8:34 Music by Prudence wins Best Documentary Short. In the middle of the director’s acceptance speech, a red-haired woman charges up on stage and starts talking. “She’s Kanye-ing the shit out of him,” Allison says. No one is quite sure what to make of this.
8:37 Joachim Back and Tivi Magnusson win Best Live-Action Short. While the first winner is speaking, the second winner is standing next to him making circles with his hand to encourage him to hurry up. After the first guy finishes speaking, the show director cuts the mike and the second winner is left in the cold.
I will never understand this. The show goes long every year, they devoted five minutes to an interpretive dance segment and even more time to people introducing the Best Actor and Actress nominees, but they can’t give the second winner of the Best Live Action Short another minute to thank people? Really?

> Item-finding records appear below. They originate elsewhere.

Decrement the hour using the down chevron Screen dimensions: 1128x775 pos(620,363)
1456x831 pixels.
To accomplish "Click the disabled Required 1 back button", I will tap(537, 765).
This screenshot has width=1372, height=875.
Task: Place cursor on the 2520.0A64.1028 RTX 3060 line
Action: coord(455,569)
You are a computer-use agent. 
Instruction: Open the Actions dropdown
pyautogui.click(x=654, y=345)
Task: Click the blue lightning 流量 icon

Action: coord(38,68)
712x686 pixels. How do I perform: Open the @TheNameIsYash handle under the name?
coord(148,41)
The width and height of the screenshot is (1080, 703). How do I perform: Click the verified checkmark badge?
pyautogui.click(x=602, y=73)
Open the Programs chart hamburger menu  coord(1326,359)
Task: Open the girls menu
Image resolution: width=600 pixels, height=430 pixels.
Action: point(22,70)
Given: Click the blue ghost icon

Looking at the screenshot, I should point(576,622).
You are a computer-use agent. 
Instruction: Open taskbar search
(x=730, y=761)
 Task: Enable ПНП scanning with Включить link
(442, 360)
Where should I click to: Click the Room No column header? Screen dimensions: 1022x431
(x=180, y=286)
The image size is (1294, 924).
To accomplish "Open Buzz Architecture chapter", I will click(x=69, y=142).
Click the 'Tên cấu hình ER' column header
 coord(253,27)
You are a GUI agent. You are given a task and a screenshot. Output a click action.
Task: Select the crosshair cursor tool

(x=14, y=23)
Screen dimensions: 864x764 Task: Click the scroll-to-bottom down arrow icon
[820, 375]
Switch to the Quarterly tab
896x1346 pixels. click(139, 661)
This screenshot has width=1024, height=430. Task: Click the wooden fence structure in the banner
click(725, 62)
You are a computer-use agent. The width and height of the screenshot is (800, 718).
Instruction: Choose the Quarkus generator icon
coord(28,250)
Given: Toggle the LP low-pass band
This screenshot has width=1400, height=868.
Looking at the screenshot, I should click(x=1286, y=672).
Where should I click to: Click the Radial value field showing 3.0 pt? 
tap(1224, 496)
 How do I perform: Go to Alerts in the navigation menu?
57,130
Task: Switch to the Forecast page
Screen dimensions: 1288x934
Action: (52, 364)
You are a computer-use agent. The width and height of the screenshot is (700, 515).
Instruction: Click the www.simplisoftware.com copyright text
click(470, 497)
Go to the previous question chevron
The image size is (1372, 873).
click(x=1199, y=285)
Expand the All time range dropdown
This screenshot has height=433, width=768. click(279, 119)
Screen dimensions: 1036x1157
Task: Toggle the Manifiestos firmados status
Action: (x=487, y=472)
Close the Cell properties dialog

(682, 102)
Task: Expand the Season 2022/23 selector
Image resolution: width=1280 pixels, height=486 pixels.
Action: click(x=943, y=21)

8:38 Ben Stiller shows up alone, dressed as a Na’Vi. “This seemed like a better idea in rehearsal,” Stiller says. When he announces that he’s there to present Best Makeup, that gets a hearty round of laughter even though it’s not a joke. “The ironic thing is that Avatar isn’t even nominated,” Stiller says. It’s funny because it’s true.
8:42 Star Trek wins Best Makeup.
8:45 During a clip of A Serious Man, it looks like Michael Stahlberg is talking to a psychotherapist played by Dr. Drew. “That’s not Dr. Drew,” Pete says. After some debate, I realize it’s Adam Arkin. At least we now know who is going to play Drew Pinsky in Loveline: The Movie.
8:46 Jenna is in high spirits after what seems like her tenth drink of the day. She is recreating famous bits of dialogue from Precious, including a scene where Mo’Nique explains why she allowed her daughter to be molested. “I will punch you in the throat if you continue,” Allison growls, still thoroughly disgusted by the on-screen happenings in Precious.
8:48 I just don’t get this. During the intro for Best Adapted Screenplay, the script shows that George Clooney’s character is supposed to say, “You okay there?” That is the graphic on-screen. One problem: we can hear Clooney say, “You all right?” Why not just put that in the on-screen graphic?